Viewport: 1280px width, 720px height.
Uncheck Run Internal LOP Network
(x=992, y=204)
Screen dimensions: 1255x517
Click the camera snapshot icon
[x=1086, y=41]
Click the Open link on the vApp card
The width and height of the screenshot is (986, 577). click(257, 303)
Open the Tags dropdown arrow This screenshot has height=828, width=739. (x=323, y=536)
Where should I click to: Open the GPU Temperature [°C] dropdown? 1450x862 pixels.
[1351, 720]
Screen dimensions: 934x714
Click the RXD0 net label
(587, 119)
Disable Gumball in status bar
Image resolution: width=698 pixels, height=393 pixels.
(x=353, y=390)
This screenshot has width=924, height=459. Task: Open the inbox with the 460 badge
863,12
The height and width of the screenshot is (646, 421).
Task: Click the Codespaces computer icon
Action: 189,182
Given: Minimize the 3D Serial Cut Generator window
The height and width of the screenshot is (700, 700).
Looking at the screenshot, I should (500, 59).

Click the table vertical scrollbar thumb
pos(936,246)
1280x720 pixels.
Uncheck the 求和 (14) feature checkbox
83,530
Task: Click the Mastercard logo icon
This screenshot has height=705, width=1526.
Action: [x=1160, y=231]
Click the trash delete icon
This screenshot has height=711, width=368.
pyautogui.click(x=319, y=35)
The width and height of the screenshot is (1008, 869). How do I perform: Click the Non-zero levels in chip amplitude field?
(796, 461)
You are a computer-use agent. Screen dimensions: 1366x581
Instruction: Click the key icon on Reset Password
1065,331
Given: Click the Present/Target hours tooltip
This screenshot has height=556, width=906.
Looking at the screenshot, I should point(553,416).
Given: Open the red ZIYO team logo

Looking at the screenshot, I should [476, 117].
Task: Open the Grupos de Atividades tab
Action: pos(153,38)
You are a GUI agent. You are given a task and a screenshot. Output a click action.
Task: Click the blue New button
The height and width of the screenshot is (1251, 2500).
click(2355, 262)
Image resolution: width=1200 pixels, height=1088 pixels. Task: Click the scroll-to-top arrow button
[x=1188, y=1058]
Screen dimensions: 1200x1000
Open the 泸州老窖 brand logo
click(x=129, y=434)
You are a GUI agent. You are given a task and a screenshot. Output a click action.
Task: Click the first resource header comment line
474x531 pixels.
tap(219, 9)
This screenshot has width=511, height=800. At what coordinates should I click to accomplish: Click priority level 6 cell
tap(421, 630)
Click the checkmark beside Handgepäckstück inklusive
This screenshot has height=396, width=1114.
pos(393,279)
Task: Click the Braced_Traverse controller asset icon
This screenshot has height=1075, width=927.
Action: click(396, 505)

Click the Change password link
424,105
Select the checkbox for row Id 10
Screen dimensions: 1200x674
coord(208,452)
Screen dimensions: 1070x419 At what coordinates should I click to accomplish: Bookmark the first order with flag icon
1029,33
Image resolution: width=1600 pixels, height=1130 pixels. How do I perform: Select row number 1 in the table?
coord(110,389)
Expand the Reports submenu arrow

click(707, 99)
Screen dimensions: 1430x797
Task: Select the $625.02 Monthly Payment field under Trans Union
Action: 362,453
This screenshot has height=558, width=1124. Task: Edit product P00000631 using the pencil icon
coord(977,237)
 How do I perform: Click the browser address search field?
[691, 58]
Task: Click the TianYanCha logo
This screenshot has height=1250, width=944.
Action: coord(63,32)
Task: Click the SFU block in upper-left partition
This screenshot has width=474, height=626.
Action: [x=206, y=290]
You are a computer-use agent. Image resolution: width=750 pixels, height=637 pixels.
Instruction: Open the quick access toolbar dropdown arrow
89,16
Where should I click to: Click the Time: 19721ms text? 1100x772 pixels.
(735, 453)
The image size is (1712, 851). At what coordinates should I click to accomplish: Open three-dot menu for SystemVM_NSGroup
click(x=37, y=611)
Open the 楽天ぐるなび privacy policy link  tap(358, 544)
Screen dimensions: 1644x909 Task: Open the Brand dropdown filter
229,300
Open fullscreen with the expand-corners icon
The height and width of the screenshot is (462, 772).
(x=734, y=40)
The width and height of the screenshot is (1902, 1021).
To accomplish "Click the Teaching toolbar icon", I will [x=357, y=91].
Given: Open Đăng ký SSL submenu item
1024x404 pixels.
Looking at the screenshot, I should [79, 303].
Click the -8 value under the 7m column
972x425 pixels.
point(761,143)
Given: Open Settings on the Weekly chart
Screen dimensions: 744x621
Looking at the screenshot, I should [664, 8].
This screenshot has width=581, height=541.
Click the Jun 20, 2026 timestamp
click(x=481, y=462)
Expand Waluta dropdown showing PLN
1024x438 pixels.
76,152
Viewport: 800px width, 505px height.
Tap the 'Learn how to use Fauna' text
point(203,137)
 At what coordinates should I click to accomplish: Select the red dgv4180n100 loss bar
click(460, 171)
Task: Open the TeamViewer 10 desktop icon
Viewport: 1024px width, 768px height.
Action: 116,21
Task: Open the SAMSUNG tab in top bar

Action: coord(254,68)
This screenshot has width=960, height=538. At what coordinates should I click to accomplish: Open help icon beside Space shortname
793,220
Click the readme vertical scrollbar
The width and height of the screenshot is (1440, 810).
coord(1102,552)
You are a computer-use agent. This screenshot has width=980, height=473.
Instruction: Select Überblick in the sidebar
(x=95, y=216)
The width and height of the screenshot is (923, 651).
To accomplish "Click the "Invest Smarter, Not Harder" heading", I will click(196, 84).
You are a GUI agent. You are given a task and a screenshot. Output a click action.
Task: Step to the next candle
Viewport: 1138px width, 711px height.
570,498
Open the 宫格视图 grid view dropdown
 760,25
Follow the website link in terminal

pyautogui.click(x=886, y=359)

====

◆ PROBLEM TO SOLVE: What is asked for is an exact copy of the lines above from the one containing "Instruction: Open the" through the one containing "Open the 楽天ぐるなび", and only those.

◆ WRITTEN ANSWER:
Instruction: Open the quick access toolbar dropdown arrow
89,16
Where should I click to: Click the Time: 19721ms text? 1100x772 pixels.
(735, 453)
The image size is (1712, 851). At what coordinates should I click to accomplish: Open three-dot menu for SystemVM_NSGroup
click(x=37, y=611)
Open the 楽天ぐるなび privacy policy link  tap(358, 544)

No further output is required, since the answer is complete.